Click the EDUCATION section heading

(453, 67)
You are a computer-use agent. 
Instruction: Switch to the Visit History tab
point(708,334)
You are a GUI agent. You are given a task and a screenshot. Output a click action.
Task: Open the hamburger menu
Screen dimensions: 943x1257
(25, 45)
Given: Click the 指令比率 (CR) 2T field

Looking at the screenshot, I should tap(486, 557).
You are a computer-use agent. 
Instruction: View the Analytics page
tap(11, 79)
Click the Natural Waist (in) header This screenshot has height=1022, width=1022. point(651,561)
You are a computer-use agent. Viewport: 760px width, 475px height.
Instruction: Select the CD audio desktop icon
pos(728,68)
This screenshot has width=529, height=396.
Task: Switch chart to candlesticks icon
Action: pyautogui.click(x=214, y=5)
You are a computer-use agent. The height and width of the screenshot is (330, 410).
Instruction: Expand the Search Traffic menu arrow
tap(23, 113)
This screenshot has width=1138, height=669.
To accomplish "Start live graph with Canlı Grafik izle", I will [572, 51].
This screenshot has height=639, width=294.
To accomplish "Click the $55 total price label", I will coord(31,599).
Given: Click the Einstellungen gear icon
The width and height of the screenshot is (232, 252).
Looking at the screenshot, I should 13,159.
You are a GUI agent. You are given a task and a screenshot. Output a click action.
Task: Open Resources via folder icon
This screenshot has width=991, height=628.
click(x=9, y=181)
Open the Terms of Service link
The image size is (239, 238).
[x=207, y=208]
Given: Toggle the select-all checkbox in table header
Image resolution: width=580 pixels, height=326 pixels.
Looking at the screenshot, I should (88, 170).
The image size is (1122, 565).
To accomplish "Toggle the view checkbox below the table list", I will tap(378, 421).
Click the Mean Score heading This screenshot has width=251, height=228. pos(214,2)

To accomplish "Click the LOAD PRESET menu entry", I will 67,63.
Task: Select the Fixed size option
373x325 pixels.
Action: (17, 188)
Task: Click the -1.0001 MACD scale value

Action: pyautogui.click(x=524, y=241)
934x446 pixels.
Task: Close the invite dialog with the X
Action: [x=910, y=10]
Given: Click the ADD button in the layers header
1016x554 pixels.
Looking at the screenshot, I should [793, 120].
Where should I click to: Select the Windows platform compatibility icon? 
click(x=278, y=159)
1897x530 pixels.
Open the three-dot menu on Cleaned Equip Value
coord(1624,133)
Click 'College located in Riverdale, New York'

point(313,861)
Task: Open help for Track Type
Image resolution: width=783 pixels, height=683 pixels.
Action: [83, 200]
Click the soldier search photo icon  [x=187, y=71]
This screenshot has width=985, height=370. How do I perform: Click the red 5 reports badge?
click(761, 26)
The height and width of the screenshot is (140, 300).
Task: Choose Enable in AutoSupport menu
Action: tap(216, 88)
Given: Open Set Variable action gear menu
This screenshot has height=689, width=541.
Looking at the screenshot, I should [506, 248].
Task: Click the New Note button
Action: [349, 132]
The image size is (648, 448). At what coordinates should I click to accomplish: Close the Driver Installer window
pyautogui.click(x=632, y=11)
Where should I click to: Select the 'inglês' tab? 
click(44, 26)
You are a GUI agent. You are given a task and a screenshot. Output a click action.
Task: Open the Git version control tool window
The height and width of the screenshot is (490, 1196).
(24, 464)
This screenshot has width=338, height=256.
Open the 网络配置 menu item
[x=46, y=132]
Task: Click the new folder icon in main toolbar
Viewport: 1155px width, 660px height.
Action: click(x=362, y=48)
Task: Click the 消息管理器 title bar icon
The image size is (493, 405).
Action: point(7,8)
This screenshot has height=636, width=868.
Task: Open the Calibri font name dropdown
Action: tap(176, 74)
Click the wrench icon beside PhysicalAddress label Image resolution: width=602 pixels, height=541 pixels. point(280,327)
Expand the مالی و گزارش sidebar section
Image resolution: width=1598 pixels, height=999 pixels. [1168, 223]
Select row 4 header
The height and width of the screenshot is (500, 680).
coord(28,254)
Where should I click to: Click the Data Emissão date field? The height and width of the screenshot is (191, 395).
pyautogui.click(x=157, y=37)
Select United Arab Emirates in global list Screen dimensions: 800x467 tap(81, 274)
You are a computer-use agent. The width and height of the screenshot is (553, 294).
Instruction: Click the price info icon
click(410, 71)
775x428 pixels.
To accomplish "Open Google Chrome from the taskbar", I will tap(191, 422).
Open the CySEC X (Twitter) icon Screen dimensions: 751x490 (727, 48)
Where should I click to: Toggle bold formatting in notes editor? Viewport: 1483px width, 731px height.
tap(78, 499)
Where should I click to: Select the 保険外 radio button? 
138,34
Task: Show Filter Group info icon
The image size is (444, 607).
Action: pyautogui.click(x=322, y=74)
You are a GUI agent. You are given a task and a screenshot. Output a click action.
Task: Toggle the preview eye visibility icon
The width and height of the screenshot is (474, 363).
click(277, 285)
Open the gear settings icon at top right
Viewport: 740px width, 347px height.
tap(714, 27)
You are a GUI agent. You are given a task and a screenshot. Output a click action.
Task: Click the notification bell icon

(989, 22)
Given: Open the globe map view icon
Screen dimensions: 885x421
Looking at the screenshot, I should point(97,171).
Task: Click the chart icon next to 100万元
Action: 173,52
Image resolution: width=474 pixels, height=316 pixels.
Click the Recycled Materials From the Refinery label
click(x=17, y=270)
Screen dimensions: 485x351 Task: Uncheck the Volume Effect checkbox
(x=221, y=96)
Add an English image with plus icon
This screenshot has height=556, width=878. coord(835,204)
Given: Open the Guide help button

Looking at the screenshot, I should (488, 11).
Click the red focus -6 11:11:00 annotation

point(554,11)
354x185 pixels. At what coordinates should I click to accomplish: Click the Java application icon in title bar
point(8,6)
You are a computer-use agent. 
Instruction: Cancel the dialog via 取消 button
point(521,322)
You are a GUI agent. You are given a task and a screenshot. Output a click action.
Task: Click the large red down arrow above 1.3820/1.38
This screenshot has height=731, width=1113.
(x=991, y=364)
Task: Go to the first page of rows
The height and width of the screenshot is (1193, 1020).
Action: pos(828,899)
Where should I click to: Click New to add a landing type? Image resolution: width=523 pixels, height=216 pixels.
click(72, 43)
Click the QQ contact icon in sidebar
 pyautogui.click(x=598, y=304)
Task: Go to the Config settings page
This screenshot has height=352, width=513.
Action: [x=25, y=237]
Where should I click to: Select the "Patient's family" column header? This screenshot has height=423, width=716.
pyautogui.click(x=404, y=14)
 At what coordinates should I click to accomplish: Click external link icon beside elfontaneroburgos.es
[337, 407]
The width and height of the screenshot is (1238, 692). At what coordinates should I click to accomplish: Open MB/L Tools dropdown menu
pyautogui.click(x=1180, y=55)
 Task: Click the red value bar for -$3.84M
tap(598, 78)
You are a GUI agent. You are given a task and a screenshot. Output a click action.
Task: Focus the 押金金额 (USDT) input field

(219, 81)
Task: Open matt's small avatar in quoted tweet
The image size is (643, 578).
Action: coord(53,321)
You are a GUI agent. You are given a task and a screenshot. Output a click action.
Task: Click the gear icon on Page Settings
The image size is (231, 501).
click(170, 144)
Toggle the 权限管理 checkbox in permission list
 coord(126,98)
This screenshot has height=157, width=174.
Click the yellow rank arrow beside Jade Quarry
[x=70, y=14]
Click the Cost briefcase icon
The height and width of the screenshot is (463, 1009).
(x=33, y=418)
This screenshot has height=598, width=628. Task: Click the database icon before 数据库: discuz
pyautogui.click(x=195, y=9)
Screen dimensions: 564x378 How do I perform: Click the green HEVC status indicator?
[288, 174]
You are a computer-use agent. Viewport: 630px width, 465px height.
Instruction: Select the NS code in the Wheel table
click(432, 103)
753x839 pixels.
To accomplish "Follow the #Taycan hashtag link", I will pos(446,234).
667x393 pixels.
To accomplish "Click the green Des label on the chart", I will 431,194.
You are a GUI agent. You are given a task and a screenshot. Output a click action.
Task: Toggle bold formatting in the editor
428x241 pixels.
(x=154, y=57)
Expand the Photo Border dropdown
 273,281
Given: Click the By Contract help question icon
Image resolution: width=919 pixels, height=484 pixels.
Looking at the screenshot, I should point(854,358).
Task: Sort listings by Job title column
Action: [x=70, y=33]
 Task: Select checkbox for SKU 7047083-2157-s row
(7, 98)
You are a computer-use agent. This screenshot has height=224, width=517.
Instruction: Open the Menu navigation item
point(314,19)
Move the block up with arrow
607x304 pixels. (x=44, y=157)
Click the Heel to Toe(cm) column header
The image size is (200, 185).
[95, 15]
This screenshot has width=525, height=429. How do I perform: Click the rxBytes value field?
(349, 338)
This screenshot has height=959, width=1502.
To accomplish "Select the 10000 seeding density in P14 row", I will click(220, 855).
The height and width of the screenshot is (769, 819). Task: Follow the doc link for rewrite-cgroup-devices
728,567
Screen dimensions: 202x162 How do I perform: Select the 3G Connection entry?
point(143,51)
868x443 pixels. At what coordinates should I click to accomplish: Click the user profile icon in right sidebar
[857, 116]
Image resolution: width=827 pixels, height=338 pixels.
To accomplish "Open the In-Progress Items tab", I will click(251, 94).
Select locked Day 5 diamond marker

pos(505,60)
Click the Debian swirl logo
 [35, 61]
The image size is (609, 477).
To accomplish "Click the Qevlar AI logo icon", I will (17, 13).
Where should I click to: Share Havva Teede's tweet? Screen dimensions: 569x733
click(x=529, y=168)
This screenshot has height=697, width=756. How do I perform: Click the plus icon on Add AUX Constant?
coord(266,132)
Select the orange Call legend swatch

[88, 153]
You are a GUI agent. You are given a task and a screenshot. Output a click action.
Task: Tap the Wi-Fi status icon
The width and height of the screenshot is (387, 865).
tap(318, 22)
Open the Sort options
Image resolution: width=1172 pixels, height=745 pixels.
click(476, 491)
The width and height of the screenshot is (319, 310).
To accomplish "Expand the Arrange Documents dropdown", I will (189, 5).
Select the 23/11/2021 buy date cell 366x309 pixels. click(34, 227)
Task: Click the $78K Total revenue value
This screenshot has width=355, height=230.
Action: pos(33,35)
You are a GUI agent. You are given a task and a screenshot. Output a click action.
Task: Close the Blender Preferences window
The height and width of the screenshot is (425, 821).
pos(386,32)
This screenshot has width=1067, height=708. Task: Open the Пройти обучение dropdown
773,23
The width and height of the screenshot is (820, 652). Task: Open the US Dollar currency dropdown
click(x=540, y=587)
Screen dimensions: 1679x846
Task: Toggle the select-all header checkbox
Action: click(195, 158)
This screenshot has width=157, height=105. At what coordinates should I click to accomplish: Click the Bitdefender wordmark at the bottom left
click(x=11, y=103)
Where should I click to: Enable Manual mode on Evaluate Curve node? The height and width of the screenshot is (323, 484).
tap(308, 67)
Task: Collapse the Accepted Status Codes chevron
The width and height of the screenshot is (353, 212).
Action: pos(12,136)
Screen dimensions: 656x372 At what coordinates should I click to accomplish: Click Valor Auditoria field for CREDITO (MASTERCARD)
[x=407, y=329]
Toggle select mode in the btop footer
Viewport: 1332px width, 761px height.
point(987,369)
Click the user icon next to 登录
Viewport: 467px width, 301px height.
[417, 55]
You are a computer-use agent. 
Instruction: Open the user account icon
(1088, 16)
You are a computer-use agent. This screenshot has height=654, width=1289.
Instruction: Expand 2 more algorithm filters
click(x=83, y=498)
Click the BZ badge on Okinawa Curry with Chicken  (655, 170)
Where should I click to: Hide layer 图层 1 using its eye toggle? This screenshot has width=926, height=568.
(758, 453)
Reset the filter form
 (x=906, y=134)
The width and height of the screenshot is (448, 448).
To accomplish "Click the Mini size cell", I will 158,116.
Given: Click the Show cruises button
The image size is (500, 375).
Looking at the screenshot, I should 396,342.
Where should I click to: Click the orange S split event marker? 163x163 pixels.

┄┄┄┄┄┄┄┄┄┄

- WHAT YOU WILL DO
Up to and including the line that contains "Task: Open the hamburger menu", output the records above exactly, beginning with their first line.

- SOLVED PROBLEM
Click the EDUCATION section heading

(453, 67)
You are a computer-use agent. 
Instruction: Switch to the Visit History tab
point(708,334)
You are a GUI agent. You are given a task and a screenshot. Output a click action.
Task: Open the hamburger menu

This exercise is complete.